13. (from 12) For all i from 0 to (K_1)-1 inclusive, let L_i = {N_(i*K_2), N_(i*K_2 + 1), N_(i*K_2 + 2), N_(i*K_2 + 3), …, N_(i*K_2 + K_2 - 1)}.

14. (from 13) Let X = {L_0, L_1, L_2, L_3, …, L_(K_2 - 1)}.

15. (from 14) Every element of X is a list.

16. Suppose a is an element of X, and b and c are lists such that b ++ c = a.

17. (from 7, 13, and 14) Since, for all N_x in b and N_y in c, x < y, b and c have no elements in common.

18. Suppose a and b are elements of X, and a’ and b’ are elements of a and b, respectively.

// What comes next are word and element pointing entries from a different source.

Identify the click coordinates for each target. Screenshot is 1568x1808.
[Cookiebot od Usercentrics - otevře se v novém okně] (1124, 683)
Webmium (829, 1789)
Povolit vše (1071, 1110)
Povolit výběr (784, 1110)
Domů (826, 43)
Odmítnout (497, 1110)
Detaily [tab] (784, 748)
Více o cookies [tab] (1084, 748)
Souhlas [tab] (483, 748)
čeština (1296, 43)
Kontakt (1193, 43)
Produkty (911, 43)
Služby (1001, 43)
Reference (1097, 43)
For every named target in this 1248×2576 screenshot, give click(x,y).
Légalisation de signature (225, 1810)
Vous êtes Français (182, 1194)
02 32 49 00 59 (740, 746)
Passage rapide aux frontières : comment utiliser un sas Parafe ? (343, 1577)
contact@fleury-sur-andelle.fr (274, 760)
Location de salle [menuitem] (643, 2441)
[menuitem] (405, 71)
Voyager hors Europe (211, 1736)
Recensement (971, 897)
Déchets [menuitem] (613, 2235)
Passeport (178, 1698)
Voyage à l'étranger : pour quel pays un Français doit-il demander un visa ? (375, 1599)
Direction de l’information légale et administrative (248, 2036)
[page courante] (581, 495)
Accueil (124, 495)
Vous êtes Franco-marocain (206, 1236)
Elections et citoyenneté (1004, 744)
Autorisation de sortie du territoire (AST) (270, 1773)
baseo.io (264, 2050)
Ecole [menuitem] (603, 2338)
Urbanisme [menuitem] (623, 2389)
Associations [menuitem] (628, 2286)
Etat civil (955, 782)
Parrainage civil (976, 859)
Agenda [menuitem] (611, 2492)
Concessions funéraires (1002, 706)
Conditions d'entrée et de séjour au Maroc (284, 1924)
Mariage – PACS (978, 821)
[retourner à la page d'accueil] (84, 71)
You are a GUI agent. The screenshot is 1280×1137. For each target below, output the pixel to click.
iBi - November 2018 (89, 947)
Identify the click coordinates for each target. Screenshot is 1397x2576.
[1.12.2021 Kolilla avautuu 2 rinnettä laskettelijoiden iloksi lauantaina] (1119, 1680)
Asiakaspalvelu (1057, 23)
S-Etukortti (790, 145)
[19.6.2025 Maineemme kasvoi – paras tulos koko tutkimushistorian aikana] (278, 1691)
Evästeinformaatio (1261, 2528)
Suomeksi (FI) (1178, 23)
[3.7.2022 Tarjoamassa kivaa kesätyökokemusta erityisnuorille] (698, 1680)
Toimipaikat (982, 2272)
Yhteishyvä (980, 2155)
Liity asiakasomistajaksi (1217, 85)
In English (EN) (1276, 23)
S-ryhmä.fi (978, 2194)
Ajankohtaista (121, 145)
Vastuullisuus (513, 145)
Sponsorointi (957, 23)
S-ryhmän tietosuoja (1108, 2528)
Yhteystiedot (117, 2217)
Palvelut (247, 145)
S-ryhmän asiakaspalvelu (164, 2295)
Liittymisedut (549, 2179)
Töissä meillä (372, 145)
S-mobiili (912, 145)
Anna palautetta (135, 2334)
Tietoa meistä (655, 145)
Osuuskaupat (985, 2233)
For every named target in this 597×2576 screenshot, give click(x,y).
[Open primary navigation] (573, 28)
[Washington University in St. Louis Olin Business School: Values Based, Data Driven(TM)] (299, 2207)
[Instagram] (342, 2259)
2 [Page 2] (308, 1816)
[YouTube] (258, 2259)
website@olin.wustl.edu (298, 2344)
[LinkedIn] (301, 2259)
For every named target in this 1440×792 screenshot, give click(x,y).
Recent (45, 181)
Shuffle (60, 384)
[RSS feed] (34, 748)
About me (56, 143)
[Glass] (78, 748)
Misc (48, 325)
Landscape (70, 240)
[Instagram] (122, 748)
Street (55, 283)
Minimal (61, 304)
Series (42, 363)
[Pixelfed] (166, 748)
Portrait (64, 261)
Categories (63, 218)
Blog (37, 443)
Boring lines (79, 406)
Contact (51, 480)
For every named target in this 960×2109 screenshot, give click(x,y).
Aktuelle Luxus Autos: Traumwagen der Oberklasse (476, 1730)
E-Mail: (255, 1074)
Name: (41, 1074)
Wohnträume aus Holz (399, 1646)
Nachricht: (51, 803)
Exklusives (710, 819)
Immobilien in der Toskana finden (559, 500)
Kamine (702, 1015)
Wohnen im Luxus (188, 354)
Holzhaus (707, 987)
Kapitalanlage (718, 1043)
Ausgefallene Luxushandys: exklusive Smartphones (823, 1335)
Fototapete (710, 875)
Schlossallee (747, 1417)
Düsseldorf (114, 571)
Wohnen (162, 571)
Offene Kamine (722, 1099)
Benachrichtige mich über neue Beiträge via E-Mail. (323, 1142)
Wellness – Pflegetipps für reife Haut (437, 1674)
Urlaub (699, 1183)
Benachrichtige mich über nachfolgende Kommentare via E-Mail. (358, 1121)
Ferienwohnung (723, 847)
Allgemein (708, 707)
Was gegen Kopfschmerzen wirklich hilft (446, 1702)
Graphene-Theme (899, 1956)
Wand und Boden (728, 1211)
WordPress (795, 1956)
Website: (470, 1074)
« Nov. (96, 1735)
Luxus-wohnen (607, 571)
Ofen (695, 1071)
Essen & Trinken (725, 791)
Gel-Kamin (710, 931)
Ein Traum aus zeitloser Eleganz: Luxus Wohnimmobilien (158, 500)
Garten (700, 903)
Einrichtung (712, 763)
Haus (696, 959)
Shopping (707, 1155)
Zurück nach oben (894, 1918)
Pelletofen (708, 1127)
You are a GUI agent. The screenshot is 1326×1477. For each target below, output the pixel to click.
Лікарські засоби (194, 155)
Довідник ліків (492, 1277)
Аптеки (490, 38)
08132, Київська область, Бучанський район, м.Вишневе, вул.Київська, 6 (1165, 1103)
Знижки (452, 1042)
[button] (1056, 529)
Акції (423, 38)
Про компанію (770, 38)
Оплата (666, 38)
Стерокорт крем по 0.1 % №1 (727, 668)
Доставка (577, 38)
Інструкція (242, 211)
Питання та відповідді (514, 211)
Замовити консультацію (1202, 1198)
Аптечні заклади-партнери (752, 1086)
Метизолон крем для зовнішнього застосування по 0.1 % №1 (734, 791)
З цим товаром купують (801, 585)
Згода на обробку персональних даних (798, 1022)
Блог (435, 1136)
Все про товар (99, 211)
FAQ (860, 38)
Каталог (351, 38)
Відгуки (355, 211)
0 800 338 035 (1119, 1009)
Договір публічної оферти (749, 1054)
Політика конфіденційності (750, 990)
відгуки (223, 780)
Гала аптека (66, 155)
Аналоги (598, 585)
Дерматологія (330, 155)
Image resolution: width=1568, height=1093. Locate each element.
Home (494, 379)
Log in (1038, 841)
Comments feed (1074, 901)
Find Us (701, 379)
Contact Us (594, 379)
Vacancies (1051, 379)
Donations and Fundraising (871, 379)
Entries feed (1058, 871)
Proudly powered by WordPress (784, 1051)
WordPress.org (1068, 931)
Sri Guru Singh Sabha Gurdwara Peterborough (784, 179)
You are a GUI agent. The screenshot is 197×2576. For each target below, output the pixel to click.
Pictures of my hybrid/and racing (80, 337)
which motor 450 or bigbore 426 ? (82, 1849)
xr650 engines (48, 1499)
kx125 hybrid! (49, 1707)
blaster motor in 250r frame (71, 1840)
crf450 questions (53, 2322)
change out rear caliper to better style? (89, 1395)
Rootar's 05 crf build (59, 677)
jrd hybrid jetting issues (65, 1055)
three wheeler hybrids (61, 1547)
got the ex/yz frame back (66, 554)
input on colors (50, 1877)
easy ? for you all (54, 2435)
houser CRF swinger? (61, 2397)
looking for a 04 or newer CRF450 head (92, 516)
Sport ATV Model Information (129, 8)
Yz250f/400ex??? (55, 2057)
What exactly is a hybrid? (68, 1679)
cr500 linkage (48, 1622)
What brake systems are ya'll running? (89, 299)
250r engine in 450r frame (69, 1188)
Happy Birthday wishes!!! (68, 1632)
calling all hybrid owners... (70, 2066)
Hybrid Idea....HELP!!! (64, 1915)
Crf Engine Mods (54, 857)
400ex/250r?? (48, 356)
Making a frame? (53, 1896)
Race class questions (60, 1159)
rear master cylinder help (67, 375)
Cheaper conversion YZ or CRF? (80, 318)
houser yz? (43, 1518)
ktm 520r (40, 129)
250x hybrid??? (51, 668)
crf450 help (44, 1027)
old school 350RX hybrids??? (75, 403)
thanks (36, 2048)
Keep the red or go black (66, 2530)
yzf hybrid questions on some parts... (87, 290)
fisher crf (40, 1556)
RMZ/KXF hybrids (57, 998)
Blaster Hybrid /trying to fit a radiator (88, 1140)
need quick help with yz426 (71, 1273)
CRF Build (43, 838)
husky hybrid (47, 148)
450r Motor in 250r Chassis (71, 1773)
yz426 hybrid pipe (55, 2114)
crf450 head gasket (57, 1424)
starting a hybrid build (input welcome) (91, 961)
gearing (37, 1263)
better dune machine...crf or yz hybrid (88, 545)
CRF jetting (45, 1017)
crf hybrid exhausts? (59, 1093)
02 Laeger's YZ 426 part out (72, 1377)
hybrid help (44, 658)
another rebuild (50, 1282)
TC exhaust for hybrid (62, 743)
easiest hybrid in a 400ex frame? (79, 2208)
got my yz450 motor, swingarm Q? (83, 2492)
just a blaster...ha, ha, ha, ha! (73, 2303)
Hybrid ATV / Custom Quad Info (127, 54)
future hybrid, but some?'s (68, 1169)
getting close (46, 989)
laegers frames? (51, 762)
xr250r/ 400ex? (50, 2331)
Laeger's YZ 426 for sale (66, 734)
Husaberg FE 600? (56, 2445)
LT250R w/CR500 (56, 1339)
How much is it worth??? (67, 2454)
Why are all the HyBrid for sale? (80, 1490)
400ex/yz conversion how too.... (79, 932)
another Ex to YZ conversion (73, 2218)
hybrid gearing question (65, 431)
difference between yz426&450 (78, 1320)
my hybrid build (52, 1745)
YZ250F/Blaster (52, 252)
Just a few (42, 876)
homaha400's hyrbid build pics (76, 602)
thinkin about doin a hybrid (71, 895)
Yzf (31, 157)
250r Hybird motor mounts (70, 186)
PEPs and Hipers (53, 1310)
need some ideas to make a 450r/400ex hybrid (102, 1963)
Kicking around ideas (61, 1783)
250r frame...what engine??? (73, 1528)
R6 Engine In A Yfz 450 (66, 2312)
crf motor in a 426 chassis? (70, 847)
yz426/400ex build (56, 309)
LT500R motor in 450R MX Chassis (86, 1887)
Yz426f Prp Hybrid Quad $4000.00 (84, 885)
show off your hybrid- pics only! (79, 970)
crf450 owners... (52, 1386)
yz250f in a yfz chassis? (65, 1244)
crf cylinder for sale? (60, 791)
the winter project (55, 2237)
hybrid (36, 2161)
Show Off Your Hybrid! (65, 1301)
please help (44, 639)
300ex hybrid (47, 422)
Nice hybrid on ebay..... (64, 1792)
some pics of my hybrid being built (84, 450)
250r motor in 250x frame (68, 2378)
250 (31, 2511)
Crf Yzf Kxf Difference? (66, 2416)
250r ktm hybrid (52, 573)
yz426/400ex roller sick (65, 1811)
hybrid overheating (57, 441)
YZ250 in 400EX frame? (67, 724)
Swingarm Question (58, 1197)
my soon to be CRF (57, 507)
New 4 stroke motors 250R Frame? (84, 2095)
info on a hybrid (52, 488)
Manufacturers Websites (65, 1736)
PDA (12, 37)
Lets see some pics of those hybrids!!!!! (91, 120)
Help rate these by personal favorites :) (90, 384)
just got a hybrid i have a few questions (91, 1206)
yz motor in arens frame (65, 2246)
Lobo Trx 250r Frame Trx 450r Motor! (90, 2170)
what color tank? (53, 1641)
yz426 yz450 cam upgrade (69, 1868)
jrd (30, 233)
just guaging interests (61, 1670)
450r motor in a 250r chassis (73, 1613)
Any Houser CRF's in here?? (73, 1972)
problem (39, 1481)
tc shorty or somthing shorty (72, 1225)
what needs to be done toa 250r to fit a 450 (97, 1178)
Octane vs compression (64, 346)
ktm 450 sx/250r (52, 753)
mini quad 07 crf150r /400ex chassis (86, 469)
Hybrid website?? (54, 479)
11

But (a_2:a_1):{} (no parens) is legally a list. Given they are both written the same, I don’t get how we can argue that the lists are different.

What I’m saying is that they *aren’t* written the same; a_2:a_1:{} is not a valid way of writing (a_2:a_1):{}.

Why not? The rules don’t say “For all a, if b is a list then (a):b is a list”

Also

Well, they do say that a Formula must be unambiguous.

Per the newly enacted “They may also use the AGAINST marker if they believe any of the logical sequence of deductions (or group of deductions) used would be unreasonable for someone to figure out on their own.”

And resolving the post, with AGAINST in the lead three-to-aught, noone gets any challenge points. This Challenge Post is now in the Closed Phase.